Solved – Stepwise regression – what are the steps in STATA

econometricsregressionstatastepwise regression

This question will probably seem very stupid, but hey, econometrics and statistics were never really my strongest features!
For my BA, my professor adviced me to perform stepwise regression. My dependent variable is Hiv Prevalence (expressed between 0 and 1), whereas my independent variables include GDP per capita, school enrollment, unemployment, urban population rate, population growth, HCI, spending on healthcare. Everything should be estimated on mean. My question is, whether someone would be able to tell me:
1. Is there anything else that I should do after performing both forward and backward procedures in STATA? Will it be enough for me to look at the p-values and then create a regression only with does that turned out to be significant?
2. When it comes to diagnostics tests, which ones should I perform? Linearity, homoscedasticity, normality and something else?
3. What if my results turn out to be heteroscedastic, not linear etc?
What can I do?
I will be very greatful for all the answers!

Best Answer

With 137 data points and only 8 predictors, there should be no need to do any predictor selection at all. A rough rule of thumb for ordinary least-squares regression is that you need about 10-20 observations per predictor to avoid overfitting. If your model doesn't include interactions among the predictors then you seem fine in that regard.
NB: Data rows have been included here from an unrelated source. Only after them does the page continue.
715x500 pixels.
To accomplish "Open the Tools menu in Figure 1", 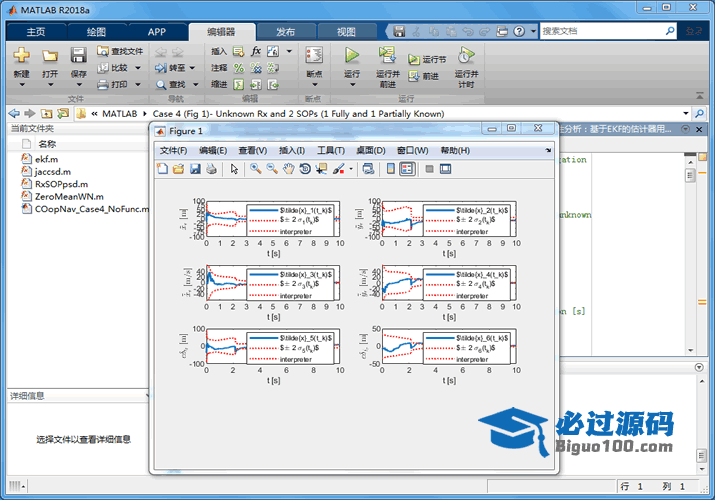I will tap(330, 150).
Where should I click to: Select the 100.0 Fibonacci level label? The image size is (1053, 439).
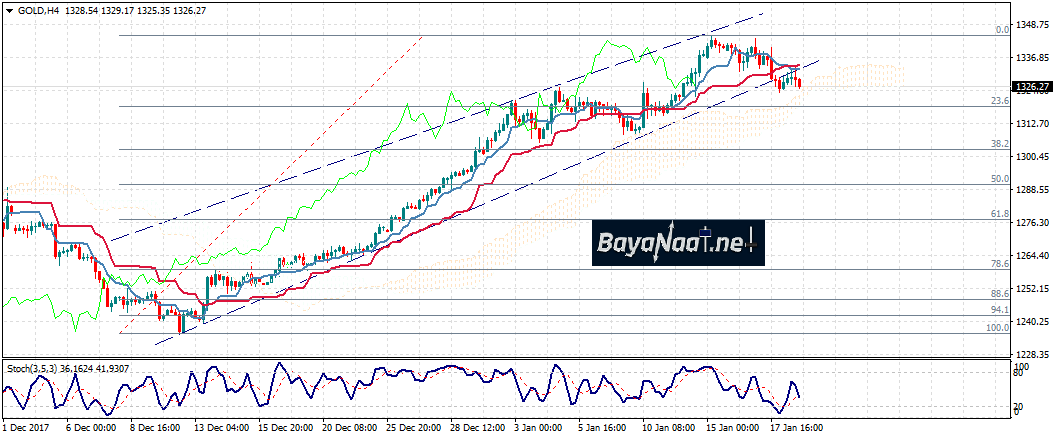(996, 328)
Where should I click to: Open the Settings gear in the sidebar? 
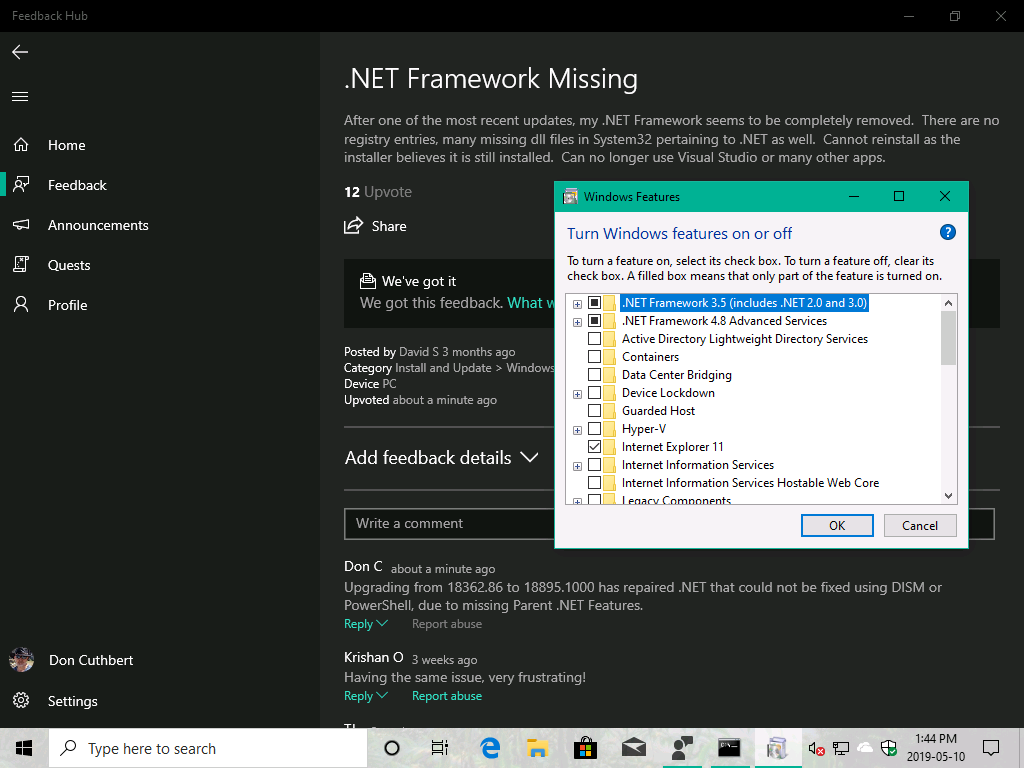(21, 701)
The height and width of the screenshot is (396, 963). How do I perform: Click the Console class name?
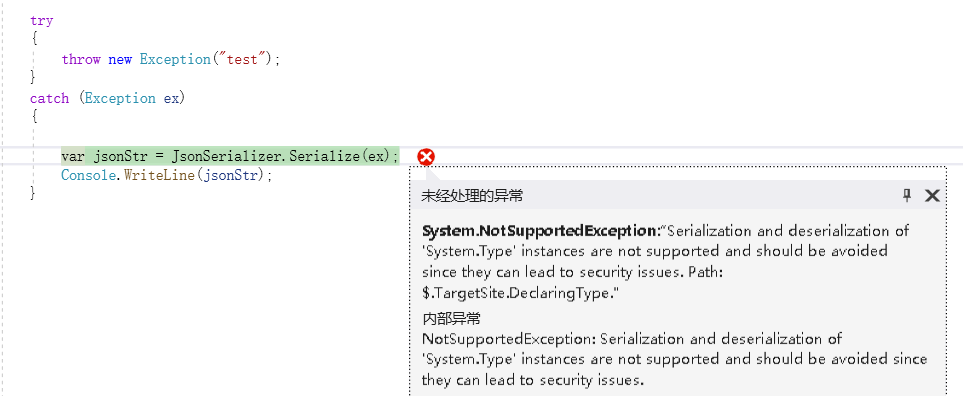coord(88,176)
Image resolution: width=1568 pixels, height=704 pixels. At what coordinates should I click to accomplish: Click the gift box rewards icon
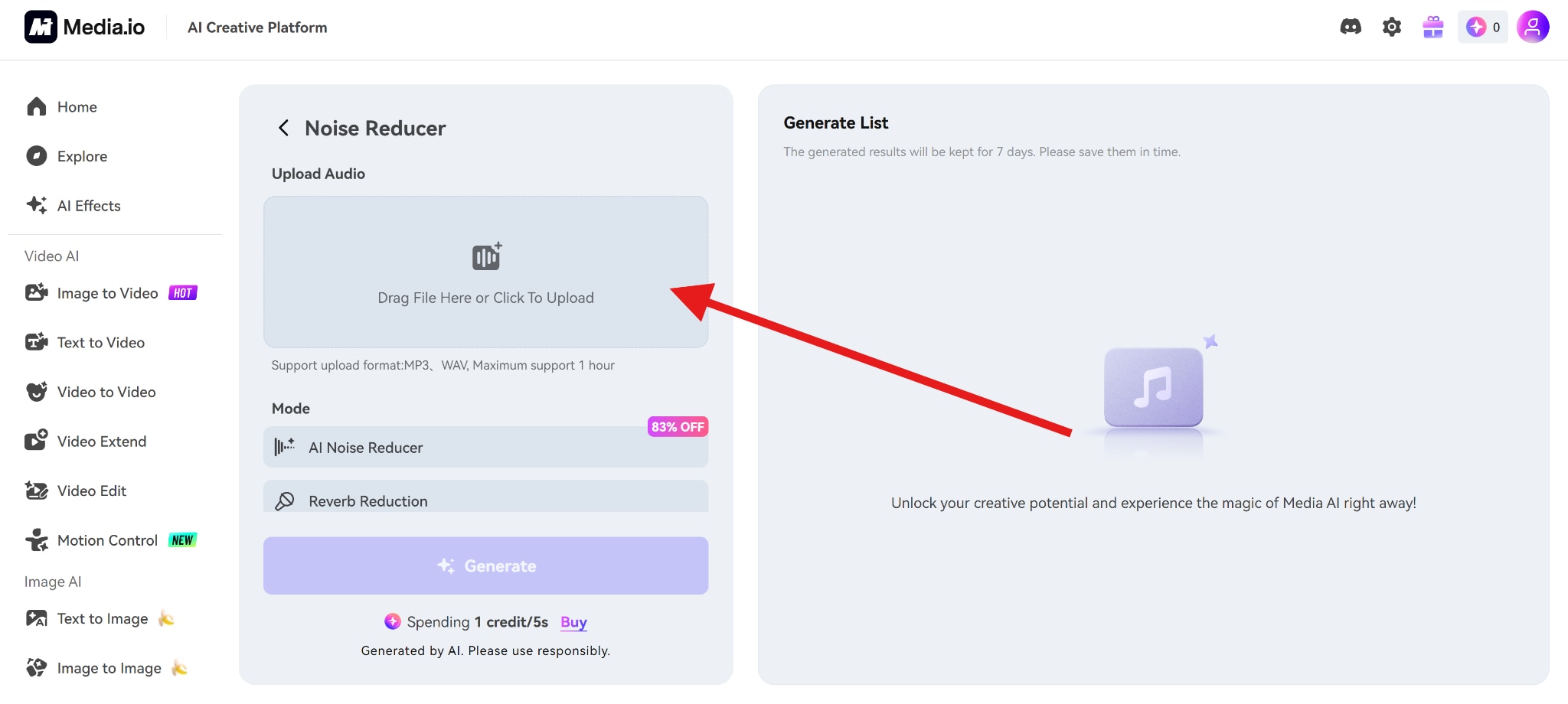[1432, 28]
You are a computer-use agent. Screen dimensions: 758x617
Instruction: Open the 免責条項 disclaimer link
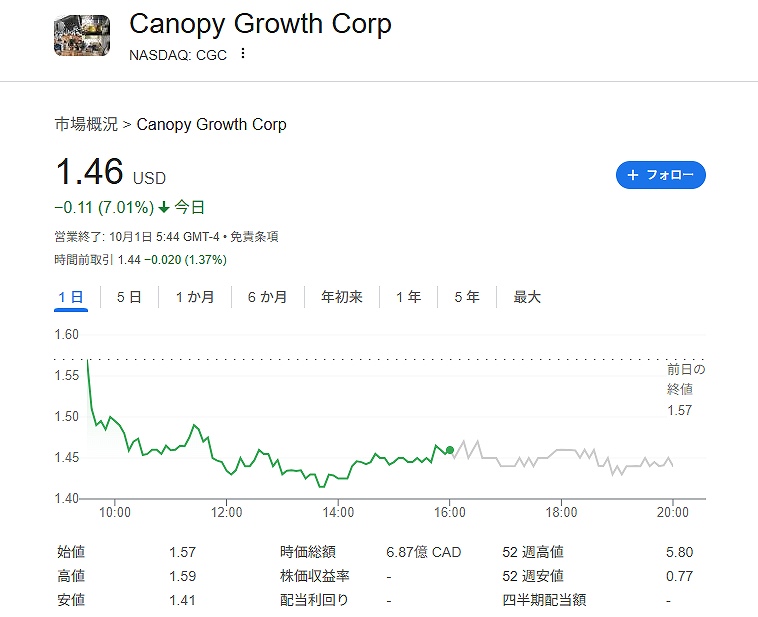pos(254,237)
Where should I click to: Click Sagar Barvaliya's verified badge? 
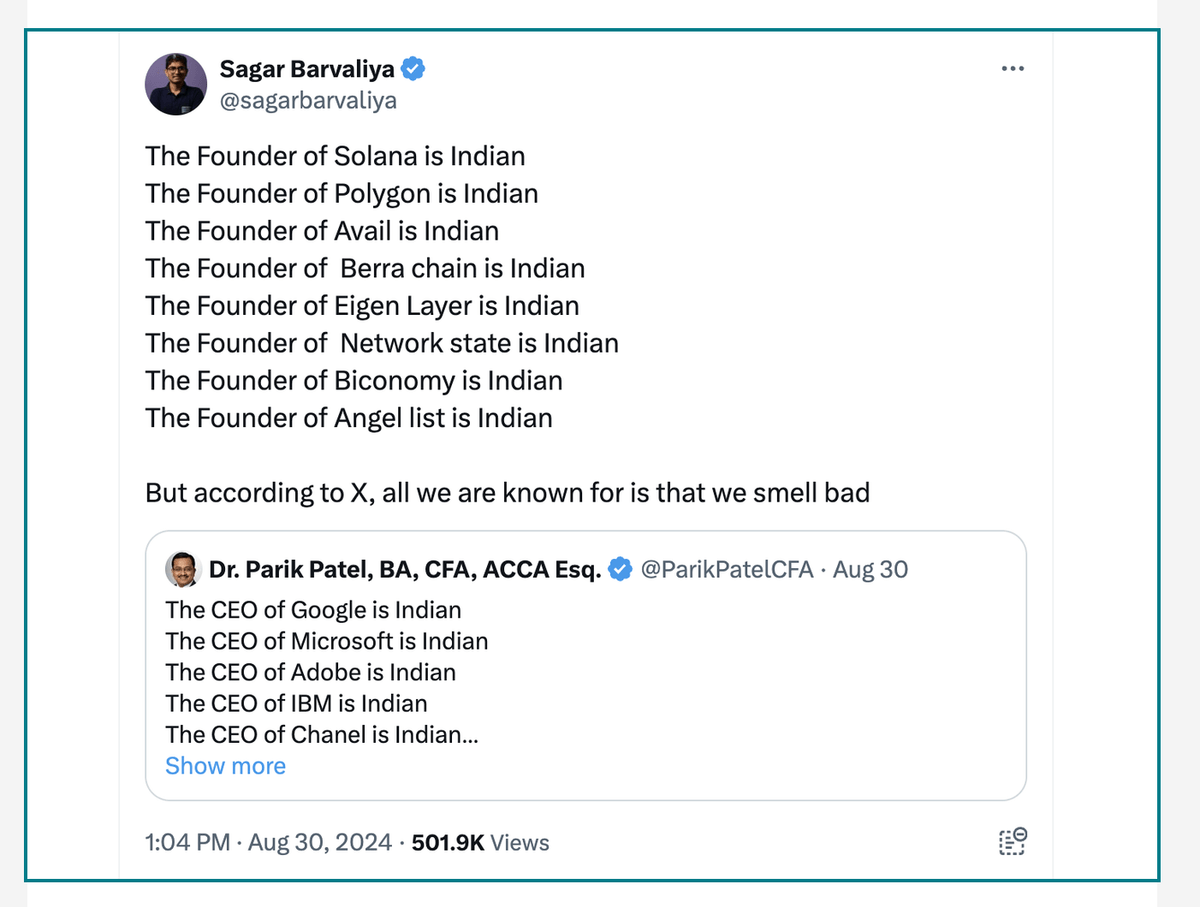(x=413, y=68)
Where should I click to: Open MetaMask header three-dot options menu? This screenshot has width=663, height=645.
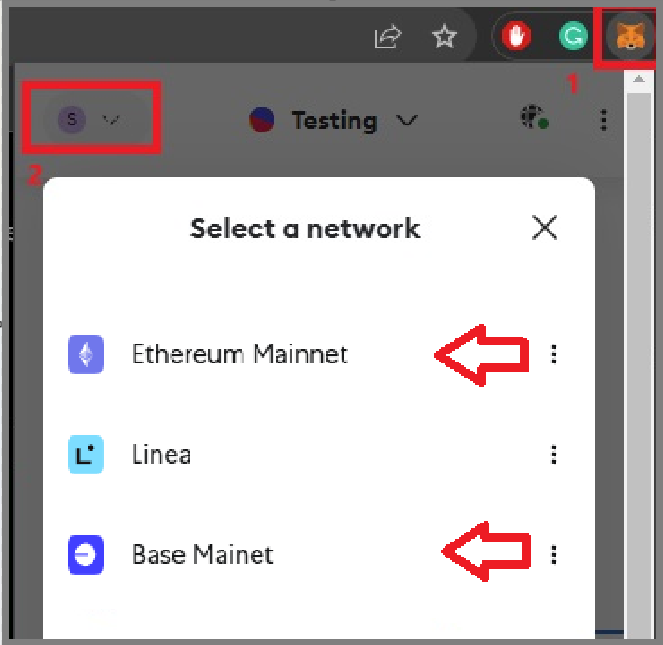click(x=604, y=120)
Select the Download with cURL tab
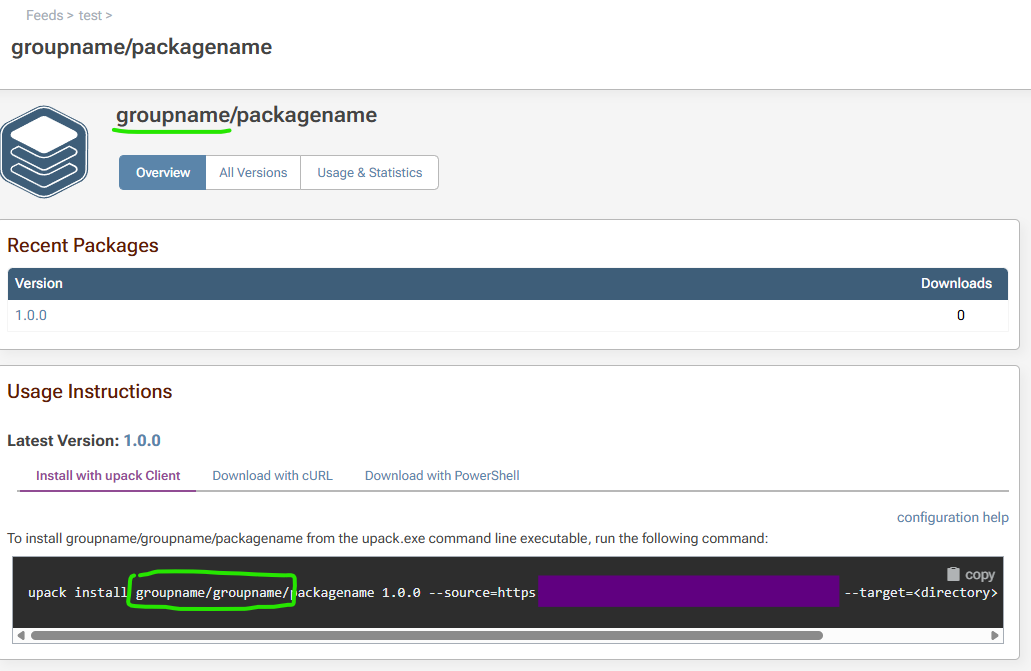The width and height of the screenshot is (1031, 671). coord(272,475)
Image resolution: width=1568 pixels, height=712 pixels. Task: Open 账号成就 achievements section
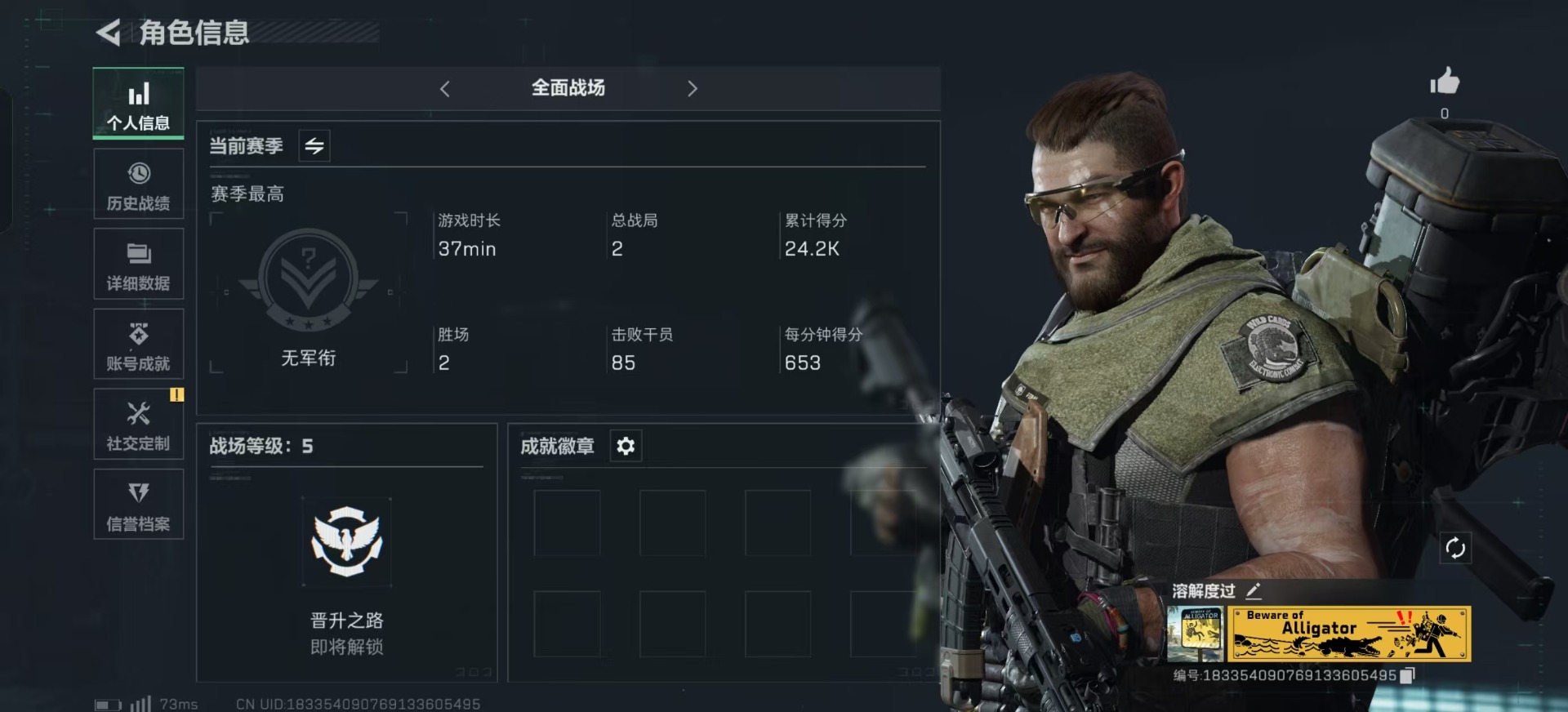click(x=138, y=345)
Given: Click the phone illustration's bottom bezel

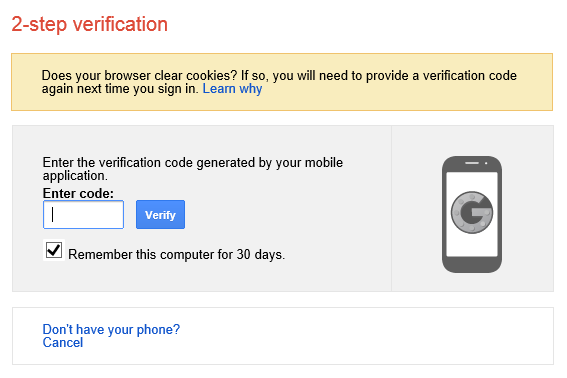Looking at the screenshot, I should coord(472,265).
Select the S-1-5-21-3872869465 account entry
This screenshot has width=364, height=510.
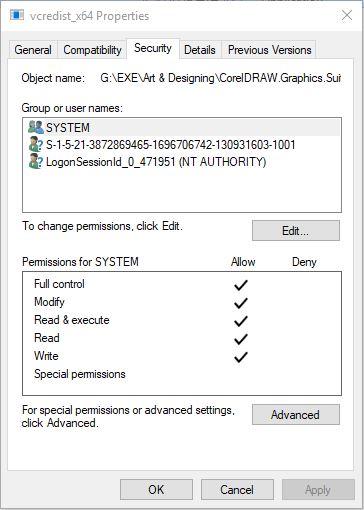pyautogui.click(x=182, y=145)

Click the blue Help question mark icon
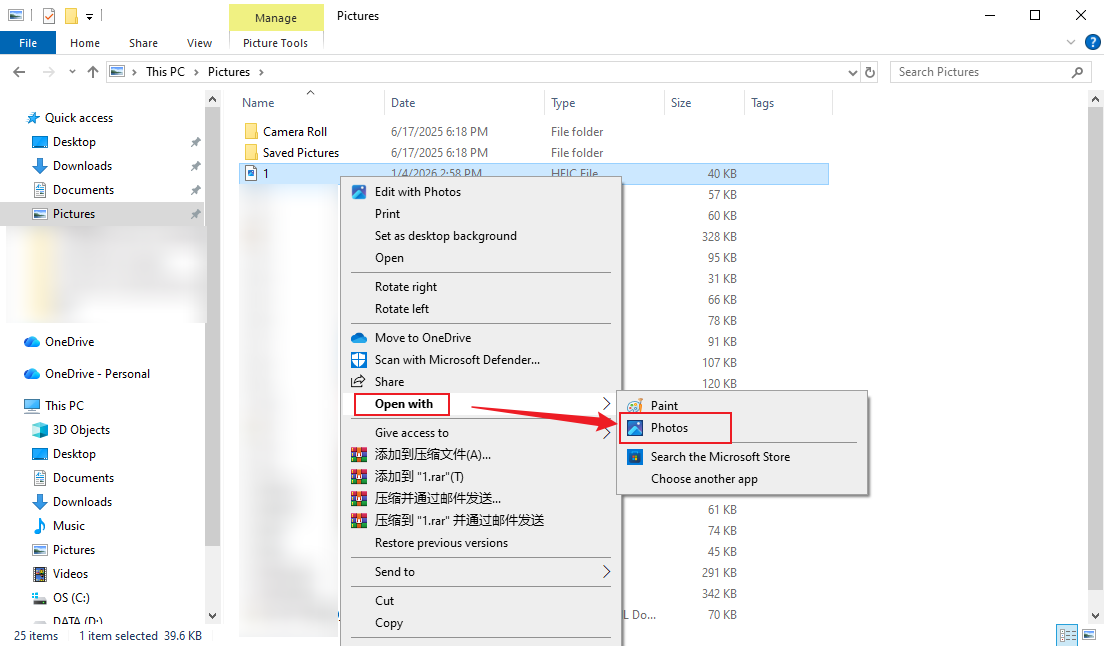1092,42
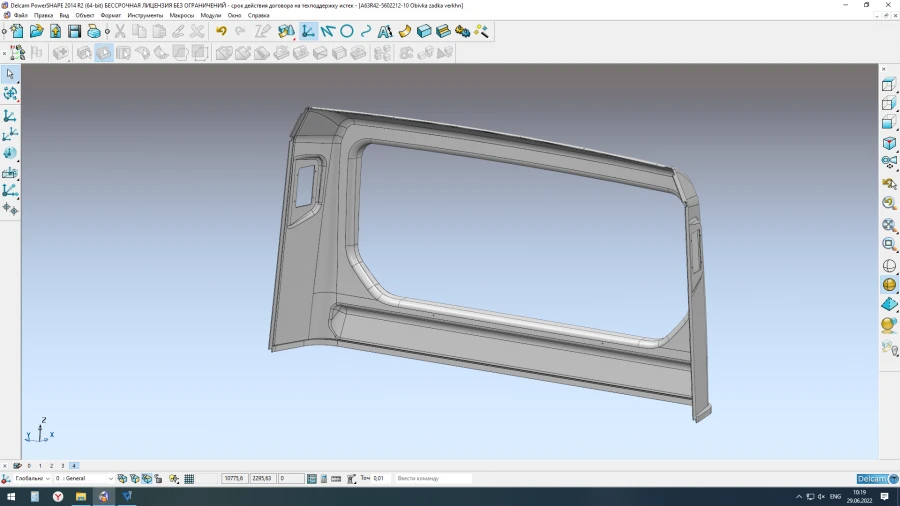Toggle the wireframe view mode
This screenshot has height=506, width=900.
coord(888,265)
A danger in cutting down on the number of predictors is omitted-variable bias. If you omit a predictor that is associated both with outcome and with the included predictors in a linear regression, the coefficient estimates for the included predictors will be biased. It seems likely that most of your predictors are correlated with each other, so that would seem to be a serious risk in your case.

As a comment from @Tim rightly points out, if you do need to cut down on the number of predictors then stepwise regression is not a good choice. LASSO is a more principled approach, in which you penalize the magnitudes of the regression coefficients to help trade off against the overfitting that predictor selection entails. As this answer points out, even though LASSO typically performs better than other predictor-selection techniques, in situations like yours the best model will include all predictors provided that you avoid overfitting.

To learn more about LASSO, see An Introduction to Statistical Learning for a helpful introduction to that and many other techniques. LASSO is implemented in STATA and their website evidently links to video tutorials.

Be aware, however, that LASSO's choice of a set of predictors can be highly dependent on the particular data set at hand. When predictors are correlated with each other, a new data sample might well lead to a different set of chosen predictors. So be wary of jumping to a conclusion that any particular set of chosen predictors (whether by LASSO or other approaches) constitute the "really important ones." At best they are the important ones in your particular data sample.

In terms of diagnostic tests and what to do if they fail, see this page for a start. LASSO is a linear modeling technique so linearity is important to document. Resolving linearity problems typically requires some transformation of predictors or the outcome variable. As usually implemented LASSO doesn't provide p-values anyway, so normality of residuals isn't critical.